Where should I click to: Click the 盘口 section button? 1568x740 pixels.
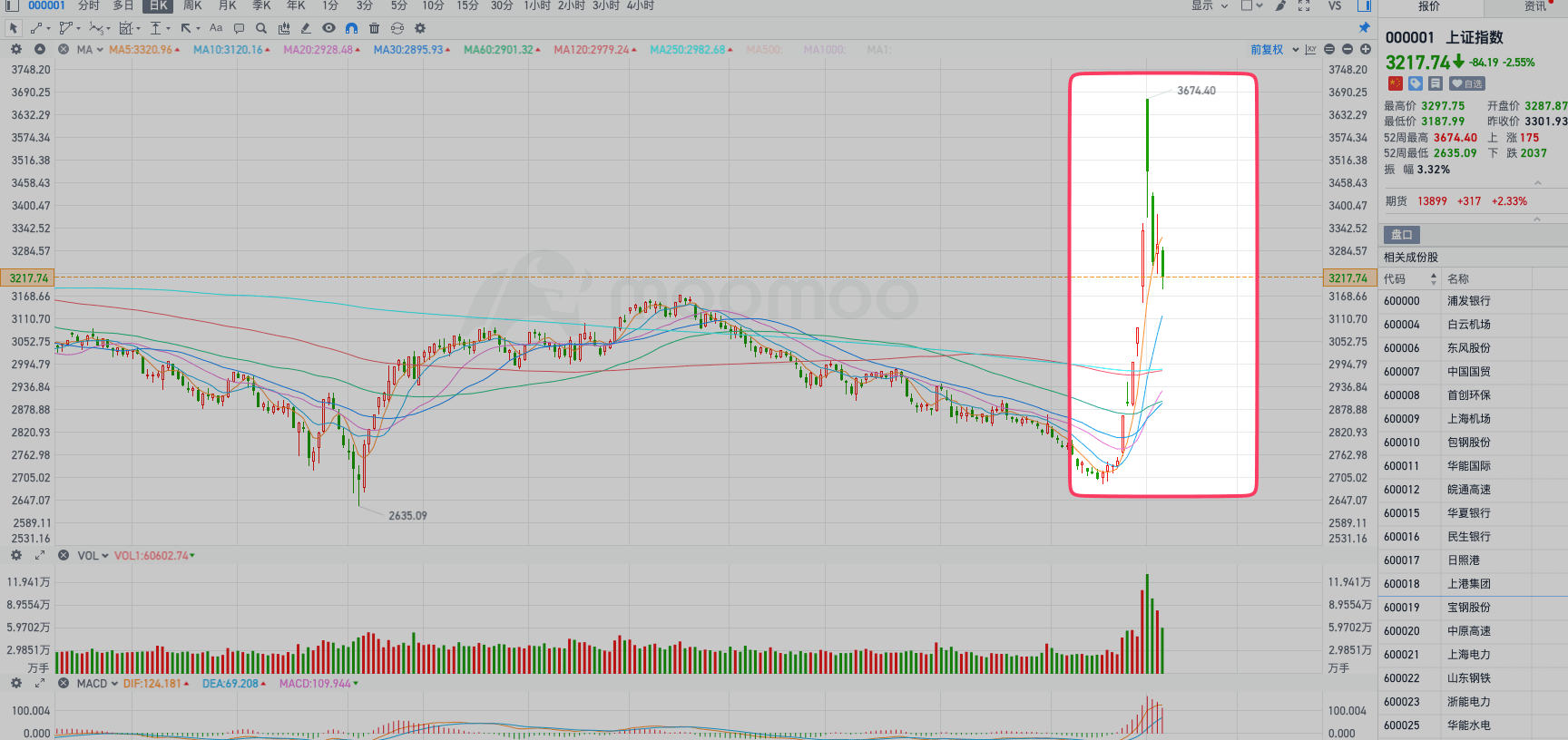pos(1402,235)
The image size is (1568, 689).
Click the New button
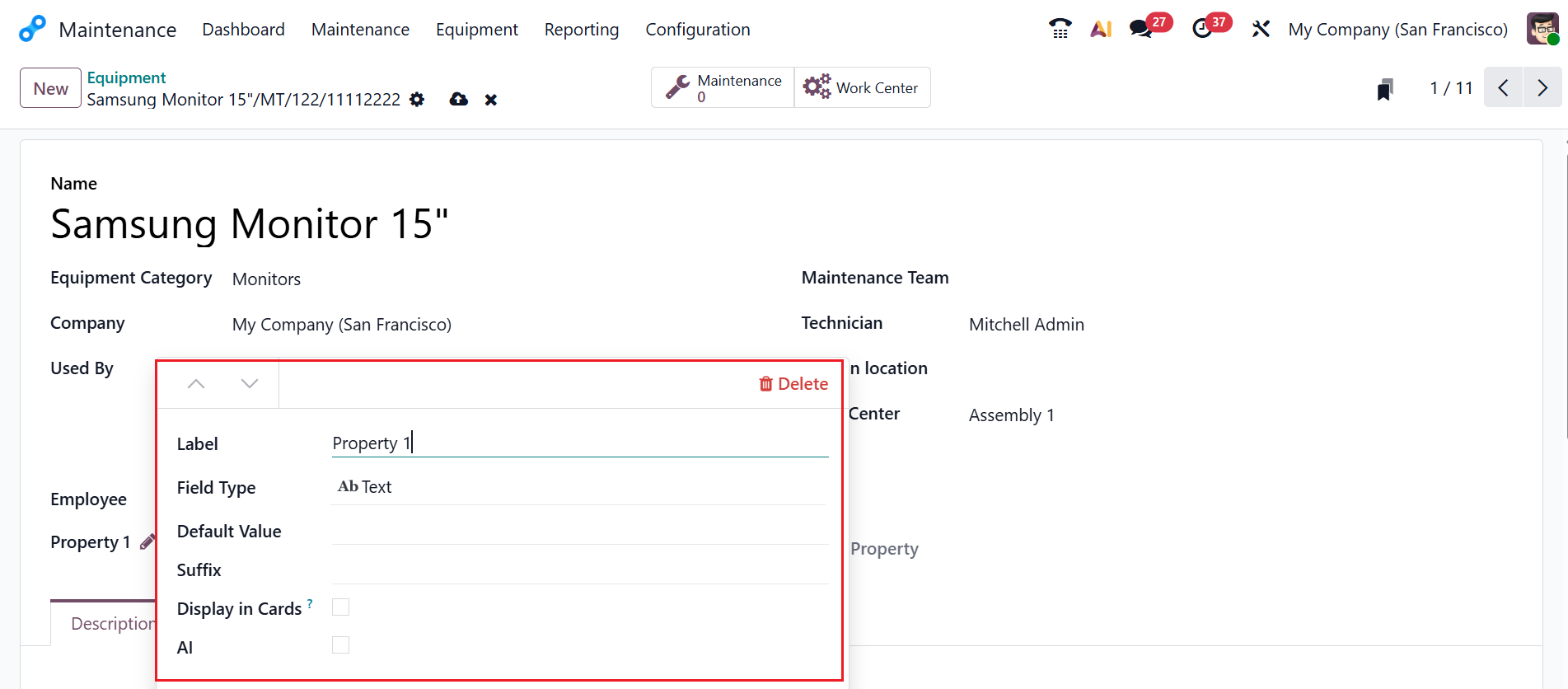pyautogui.click(x=50, y=88)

Exercise brief:
When you repeat the material above, keep every word exact and leave out the pictures.

Your response:
Where should I click to: Click the 盘口 section button? 1568x740 pixels.
pos(1402,235)
The image size is (1568, 689).
Click the New button
pyautogui.click(x=50, y=88)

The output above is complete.